Curiosidade: bairro tradicional de Goiânia teria sido planejado por prisioneiros alemães após a Segunda Guerra

Estudos apontam que cerca de 50 prisioneiros chegaram à capital goiana em 1950 e participaram do projeto urbanístico do Setor Jaó

Pouca gente sabe, mas um dos bairros mais conhecidos de Goiânia guarda uma história curiosa ligada ao período pós-Segunda Guerra Mundial. O Setor Jaó, localizado na região norte da capital, teria sido planejado e estruturado com a participação de prisioneiros de guerra alemães que vieram para Goiás na década de 1950.

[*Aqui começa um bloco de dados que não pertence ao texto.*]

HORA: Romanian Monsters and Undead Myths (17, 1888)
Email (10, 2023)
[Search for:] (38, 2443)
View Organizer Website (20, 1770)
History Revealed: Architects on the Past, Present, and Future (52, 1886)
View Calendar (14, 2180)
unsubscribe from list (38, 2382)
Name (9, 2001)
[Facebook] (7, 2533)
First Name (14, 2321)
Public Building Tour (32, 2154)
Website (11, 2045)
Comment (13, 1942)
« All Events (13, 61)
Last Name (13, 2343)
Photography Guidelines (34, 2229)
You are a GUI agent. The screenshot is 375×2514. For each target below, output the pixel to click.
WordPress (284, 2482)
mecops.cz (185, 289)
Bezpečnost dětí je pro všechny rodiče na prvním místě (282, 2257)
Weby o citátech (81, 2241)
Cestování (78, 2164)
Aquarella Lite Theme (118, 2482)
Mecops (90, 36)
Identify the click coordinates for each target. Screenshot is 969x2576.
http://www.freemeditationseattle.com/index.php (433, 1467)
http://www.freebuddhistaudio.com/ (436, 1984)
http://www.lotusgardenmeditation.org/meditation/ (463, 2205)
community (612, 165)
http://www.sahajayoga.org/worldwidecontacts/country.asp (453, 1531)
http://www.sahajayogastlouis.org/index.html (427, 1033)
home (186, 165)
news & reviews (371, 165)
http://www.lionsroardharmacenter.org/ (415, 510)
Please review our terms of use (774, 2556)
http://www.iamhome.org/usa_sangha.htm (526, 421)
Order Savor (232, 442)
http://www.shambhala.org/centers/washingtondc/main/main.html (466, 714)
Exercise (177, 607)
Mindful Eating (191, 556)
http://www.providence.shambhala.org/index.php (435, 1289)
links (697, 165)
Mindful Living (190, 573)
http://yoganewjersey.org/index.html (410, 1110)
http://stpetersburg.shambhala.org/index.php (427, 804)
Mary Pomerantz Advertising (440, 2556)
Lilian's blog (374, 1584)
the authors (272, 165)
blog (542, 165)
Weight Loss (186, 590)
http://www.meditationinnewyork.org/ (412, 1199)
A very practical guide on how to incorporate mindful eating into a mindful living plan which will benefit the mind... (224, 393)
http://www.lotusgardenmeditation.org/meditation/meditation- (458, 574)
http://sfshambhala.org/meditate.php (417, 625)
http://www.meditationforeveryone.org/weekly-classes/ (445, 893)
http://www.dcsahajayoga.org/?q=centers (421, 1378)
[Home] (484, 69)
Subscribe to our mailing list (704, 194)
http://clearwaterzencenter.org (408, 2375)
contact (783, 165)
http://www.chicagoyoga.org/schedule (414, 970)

Segundo estudos acadêmicos e relatos de pesquisadores, cerca de 50 prisioneiros alemães chegaram a Goiânia em 1950, durante o governo de Coimbra Bueno. A ideia inicial era que eles fossem mantidos na antiga casa de prisão estadual. No entanto, para evitar repercussão pública, o grupo acabou sendo levado para acampamentos improvisados às margens do Rio Meia Ponte, na antiga Fazenda Retiro.
Nesse período, o governo estadual iniciou o projeto de criação de um novo bairro na região. A planta urbanística foi assinada oficialmente pelo engenheiro Tristão Pereira da Fonseca, já que os estrangeiros não possuíam registro no Conselho Regional de Engenharia e Arquitetura. Pesquisas apontam que o principal responsável pelo desenho do loteamento teria sido um engenheiro alemão identificado como Sonenberg, que teria seguido padrões urbanísticos comuns na Alemanha antes da guerra.
O loteamento foi aprovado oficialmente em 1952 e apresentava características que se tornaram marcas do bairro, como ruas curvas, grandes áreas verdes e lotes amplos voltados para residências. O crescimento do Setor Jaó se intensificou nos anos 1960, especialmente após a construção do Clube de Regatas Jaó, que atraiu moradores em busca de um bairro tranquilo, mas próximo ao centro da capital.